Qu’on adhère ou non, la série Meirivone-Marcelo parle de choses très ordinaires : faire le ménage, partager les tâches, élever des enfants (de chiffon) et compter les dépenses. Les interviews récurrentes insistent sur la charge économique d’une famille. C’est d’ailleurs l’un des ressorts de l’adhésion du public : reconnaître dans l’extraordinaire une part de banalité et s’y attacher.
Entre parodie et confession, il serait simple de tout réduire au canular. Mais l’intérêt du cas tient à cet entre-deux d’une parodie assumée des routines conjugales et parentales, jouée au premier degré, comme un miroir déformant des attentes du public. Sur le fil, Meirivone s’approprie codes et clichés, invente les hauts et les bas d’un couple comme les autres, jusqu’au stéréotype d’un mari infidèle réduit à dormir sur le canapé. Le génie consiste à tenir la note : poster, commenter, relancer la fiction, intégrer le feedback et embrayer sur un nouvel arc.

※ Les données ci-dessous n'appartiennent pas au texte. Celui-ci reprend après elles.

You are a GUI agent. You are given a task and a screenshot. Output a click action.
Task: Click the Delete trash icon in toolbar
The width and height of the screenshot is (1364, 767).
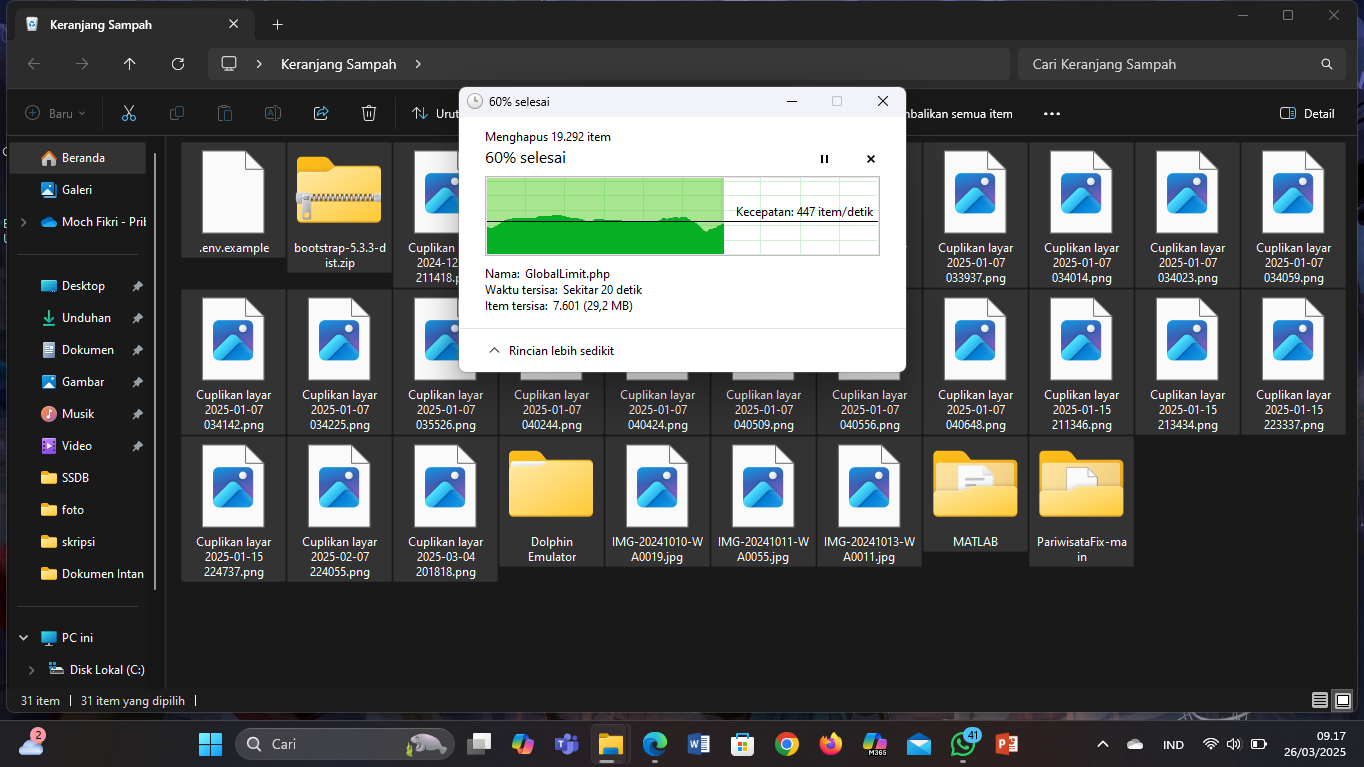[x=369, y=113]
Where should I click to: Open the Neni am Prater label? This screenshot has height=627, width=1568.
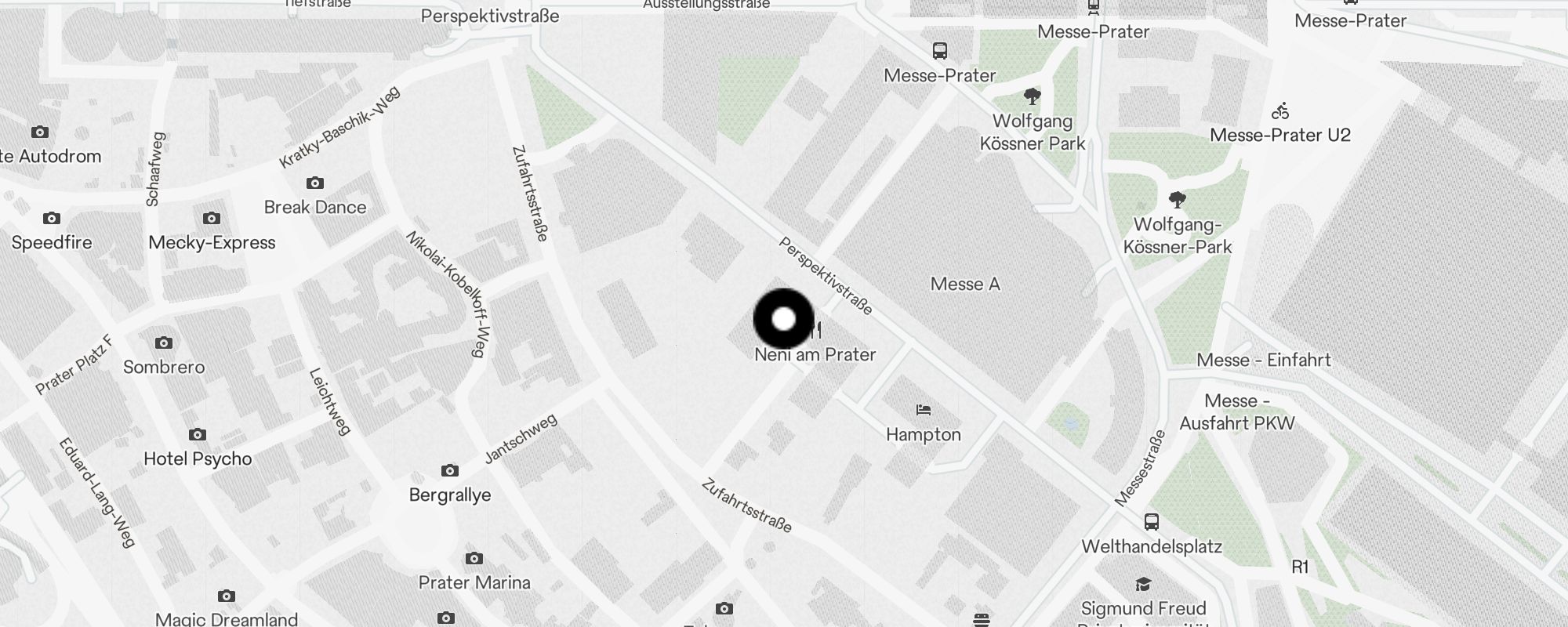[815, 354]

Finalement, on rit volontiers du mari de coton, on hausse les épaules devant la presse qui s’en empare et on soupire sur une époque qui semble fabriquer des feuilletons à partir de presque rien. Mais derrière le sourire, cette histoire dit beaucoup de nous. Elle raconte d’abord notre besoin universel d’apprivoiser la solitude en prêtant une âme à ce qui n’en a pas. L’anthropomorphisme n’est pas une extravagance, c’est un mécanisme de survie, un art de combler l’absence par l’invention. Cette histoire met également en évidence la puissance des plateformes, qui transforment un récit domestique en saga mondiale, à coups de vues, de commentaires et de lives, tout en entretenant l’illusion d’une intimité partagée. Faut-il y croire ? La question est mal posée car le propre d’une fiction performée n’est pas d’être « vraie », mais d’être efficace. Celle-ci fonctionne à merveille en condensant nos clichés (le mari idéal, la famille parfaite), dramatisant nos tracas (loyer, jalousie, ménage), tout en tendant un miroir, dans lequel on devine nos propres quêtes de tendresse et de stabilité. Un chiffon n’est pas un homme, certes ; mais une femme peut, en cousant son idéal, fabriquer une consolation, et la partager. Et peut-être que l’amour, avant d’être une promesse, est avant tout un artisanat.